Relative Strength Index Trading & Investing Explained

Home > Investing > Relative Strength Index Trading & Investing Explained

If you want to own investments that outperform the market then you need to pay attention to relative strength index analysis.

Relative strength indexing is about finding financial instruments that are generally outperforming – or underperforming – specific benchmarks, or a group of similar instruments. What is interesting about relative strength is that it persists.

How do you spot good relative strength?

Spotting Relative Strength in Prices

Relative strength can be identified in a few ways. One of them is to filter stocks that are at new all-time highs when the general market is generally subdued.

When a stock trades at new price highs, it tells you a few things.

  • One, there is good demand for that stock, perhaps supported by favourable fundamentals.
  • Two, all previous buyers are sitting at profits, which make them less inclined to sell (at least for a while).
  • Three, stocks that are at new highs attract attention and more buying. All these factors combine to create a ‘buying squeeze’ which pushes the stock higher.

For example, look at the pasty maker Greggs Plc (GRG) from a few years ago below.

After a six-month consolidation in 1H2018, Gregg’s relative strength turned around decisively in the second half. Even better, prices soared to record highs in January whilst the market was struggling. Investors were clearly accumulating Greggs’ shares. Unsurprisingly, the stock smashed the 1,400p resistance soon after. Multiple new highs followed. If you bought at the breakout point at 1,400p you would have earned 28% in two months!

One tip: Watch to buy stocks that are the first new upside breakouts after a general market consolidation/correction. These stocks have the best momentum and are likely to advance further into uncharted territories in the coming weeks and months.

Watch these UK stocks that are making new long-term highs: Marshalls (MSLH), Fisher & Sons (FSJ), Britvic (BVIC), Compass (CPG), Diageo (DGE), Halma (HLMA) etc etc. Capital is flowing into these stocks.

Using Relative Strength To Choose the Best Instrument Within a Sector

Another way to spot good relative strength is top-down via sector indices.
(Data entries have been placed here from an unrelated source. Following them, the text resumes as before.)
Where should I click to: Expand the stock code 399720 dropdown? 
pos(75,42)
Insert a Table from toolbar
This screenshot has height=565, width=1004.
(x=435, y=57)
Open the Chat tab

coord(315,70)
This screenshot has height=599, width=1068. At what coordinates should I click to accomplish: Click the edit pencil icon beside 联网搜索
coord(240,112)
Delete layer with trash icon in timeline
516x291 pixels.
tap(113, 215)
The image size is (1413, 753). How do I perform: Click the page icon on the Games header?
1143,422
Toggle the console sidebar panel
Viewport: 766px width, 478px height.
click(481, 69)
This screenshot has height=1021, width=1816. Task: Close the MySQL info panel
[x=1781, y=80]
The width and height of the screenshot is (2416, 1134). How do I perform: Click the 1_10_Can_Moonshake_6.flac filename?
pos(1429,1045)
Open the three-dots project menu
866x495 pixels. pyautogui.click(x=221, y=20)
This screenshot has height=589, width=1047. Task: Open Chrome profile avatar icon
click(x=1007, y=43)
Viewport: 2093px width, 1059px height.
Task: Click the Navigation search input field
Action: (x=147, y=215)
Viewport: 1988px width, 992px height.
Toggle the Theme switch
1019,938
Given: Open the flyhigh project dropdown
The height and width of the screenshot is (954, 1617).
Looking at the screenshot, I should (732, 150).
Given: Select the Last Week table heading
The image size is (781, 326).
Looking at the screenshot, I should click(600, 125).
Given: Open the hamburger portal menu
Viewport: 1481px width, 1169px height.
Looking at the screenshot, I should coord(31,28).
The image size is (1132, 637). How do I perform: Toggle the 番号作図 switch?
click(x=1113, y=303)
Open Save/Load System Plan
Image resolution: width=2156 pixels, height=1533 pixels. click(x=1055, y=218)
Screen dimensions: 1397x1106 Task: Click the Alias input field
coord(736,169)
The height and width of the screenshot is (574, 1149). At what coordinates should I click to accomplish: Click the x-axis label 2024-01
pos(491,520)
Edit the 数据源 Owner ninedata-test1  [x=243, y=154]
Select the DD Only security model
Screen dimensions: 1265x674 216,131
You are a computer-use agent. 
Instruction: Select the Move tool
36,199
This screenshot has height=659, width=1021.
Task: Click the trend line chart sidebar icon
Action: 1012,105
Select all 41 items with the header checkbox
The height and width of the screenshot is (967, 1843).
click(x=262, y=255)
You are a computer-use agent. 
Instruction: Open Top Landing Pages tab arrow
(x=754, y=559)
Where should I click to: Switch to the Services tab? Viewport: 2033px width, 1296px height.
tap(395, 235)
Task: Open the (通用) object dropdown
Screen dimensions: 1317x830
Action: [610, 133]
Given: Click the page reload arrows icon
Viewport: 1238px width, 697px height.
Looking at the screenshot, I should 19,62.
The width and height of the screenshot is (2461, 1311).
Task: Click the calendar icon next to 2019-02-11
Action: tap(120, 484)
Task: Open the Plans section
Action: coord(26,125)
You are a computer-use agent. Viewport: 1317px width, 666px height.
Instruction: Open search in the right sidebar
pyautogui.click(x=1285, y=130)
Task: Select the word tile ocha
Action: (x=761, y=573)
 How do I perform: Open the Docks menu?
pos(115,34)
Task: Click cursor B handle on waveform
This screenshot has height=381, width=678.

Most stock markets have sector indices. In the UK, FTSE 350 Sector indices are widely used. These include industries such as Banks, Mining, Life Insurance, Beverages, etc.  These sector indices give you ideas which sector is outperforming the benchmark index.

First determine the stronger sectors using a fixed time frame (say six-month performance). Then filter out the strongest stocks within these sectors. Use technicals to confirm candidates.

This relative strength concept is readily applicable currencies or commodities as well. Take the precious metal sector as an example. Throughout the first nine months of 2018, Gold, Silver, and Palladium were all trading leisurely at the same pace. That changed in October when Palladium suddenly came into life.  This metal started to outperform others, first tentatively, then aggressively. Its relative strength lasted many months (see below).

When a sector/stock starts to outperform, pay attention.

What About Laggards?

For those stocks with very poor relative strength – avoid them. Stocks showing persistently poor relative strength is a sign of distribution.

For example, after BT Group Plc crashed below 400p in 2016, all is not well. Its poor relative strength lasted another 3 years, resulting in another 50% drop in share prices.

Stocks that making new all-time/long-term prices lows are likely to continue in that southern direction. Momentum goes both ways. A trend, once established, is likely to continue.

In summary:

  • Relative strength analysis is a useful concept in market analysis and trading. It helps you to buy outperforming instruments and avoid underperforming ones.
  • Relative analysis is applicable to equities, sector analysis, currencies or commodities.
  • An instrument’s relative strength, once established, usually persists for some time.
  • But relative outperformance does not last forever. It will end at some time. When it does, trim/exit positions. Use trailing stops.